Publié le 2026-03-20|EU Inc News

La promesse face aux petits caractères

L'annonce d'EU Inc a été accueillie avec enthousiasme dans l'écosystème startup européen. Mais lorsque les experts juridiques ont commencé à examiner la proposition en détail, un tableau plus nuancé est apparu.

Le problème de l'Article 4

La critique la plus fondamentale porte sur l'Article 4 de la proposition, qui stipule que les matières non couvertes par le règlement seront régies par le droit national de l'État membre où l'EU Inc a son siège.

Pour les juristes français, cela signifie concrètement que de nombreux aspects du droit des sociétés — protection des créanciers, droits des actionnaires minoritaires, procédures collectives — continueront d'être régis par le Code de commerce et le Code civil français. L'harmonisation promise reste donc partielle.

Le 28e régime risque de devenir non pas un cadre unifié, mais 27 versions différentes du même cadre, chacune teintée par le droit national qui comble ses lacunes.

27 versions d'une même société

Les critiques soutiennent que ce renvoi au droit national crée précisément la fragmentation qu'EU Inc devait éliminer. Si une EU Inc enregistrée en France fait face à un litige avec un créancier, le droit français des procédures collectives s'appliquera.
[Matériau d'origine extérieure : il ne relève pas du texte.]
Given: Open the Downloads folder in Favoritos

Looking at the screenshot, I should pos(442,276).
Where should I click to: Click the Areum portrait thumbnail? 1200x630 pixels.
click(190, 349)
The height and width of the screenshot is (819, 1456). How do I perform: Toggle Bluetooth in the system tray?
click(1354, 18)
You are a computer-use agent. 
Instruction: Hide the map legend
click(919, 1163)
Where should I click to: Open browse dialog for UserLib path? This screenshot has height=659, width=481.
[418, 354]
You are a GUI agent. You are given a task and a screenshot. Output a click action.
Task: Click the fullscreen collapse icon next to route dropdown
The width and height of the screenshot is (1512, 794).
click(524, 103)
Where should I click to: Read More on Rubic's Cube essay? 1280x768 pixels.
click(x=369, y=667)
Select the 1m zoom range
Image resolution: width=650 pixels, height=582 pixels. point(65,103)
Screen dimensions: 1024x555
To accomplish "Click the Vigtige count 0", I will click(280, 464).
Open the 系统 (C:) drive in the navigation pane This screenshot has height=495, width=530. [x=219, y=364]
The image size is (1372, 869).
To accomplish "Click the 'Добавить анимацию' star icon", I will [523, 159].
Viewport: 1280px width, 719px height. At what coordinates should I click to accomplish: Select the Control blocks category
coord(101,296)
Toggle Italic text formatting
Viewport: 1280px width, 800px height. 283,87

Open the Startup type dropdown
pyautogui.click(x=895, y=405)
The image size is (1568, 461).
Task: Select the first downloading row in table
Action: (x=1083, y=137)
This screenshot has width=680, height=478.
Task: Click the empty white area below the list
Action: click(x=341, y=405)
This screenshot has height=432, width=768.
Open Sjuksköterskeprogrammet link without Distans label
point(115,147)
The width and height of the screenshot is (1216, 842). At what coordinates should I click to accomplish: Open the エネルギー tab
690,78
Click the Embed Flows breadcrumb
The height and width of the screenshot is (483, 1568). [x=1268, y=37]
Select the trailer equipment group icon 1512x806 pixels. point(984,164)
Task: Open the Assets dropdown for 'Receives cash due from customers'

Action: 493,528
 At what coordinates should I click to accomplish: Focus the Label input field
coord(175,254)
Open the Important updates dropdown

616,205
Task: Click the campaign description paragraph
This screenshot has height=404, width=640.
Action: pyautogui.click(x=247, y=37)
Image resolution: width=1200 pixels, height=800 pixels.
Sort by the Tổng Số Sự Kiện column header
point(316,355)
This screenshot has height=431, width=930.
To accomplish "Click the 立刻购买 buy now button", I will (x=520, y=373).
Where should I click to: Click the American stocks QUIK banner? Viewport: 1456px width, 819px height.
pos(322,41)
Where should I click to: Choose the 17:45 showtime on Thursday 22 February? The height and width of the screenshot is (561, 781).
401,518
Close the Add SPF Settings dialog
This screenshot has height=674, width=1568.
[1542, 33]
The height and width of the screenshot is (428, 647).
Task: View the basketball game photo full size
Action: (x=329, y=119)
La même société immatriculée en Allemagne serait soumise au droit allemand de l'insolvabilité.

Lacunes spécifiques identifiées

  • Mécanismes de protection des créanciers — largement laissés au droit national
  • Responsabilité des dirigeants et devoirs fiduciaires — partiellement harmonisés seulement
  • Pactes d'actionnaires — non pleinement traités dans la proposition
  • Résolution des litiges — renvoyée aux tribunaux nationaux
  • Représentation des salariés — varie considérablement selon les États membres

La question fiscale

L'exclusion délibérée de l'harmonisation fiscale est une autre préoccupation majeure. Une EU Inc devra toujours composer avec l'impôt sur les sociétés français, la CFE, la CVAE et l'ensemble des obligations déclaratives qui accompagnent l'activité en France.

La réponse des partisans

Les défenseurs d'EU Inc reconnaissent ces limites mais estiment que la perfection ne doit pas être l'ennemi du progrès. Le renvoi au droit national serait un compromis pragmatique nécessaire pour obtenir le soutien politique de l'ensemble des 27 États membres.

Précédent historique

Ce débat rappelle la Societas Europaea (SE) de 2004, similairement critiquée et finalement peu adoptée — moins de 4.000 SE dans toute l'UE. En France, la SE reste marginale et réservée aux grands groupes.

Le processus législatif à venir offre l'occasion d'adresser ces inquiétudes. La question est de savoir si les législateurs la saisiront.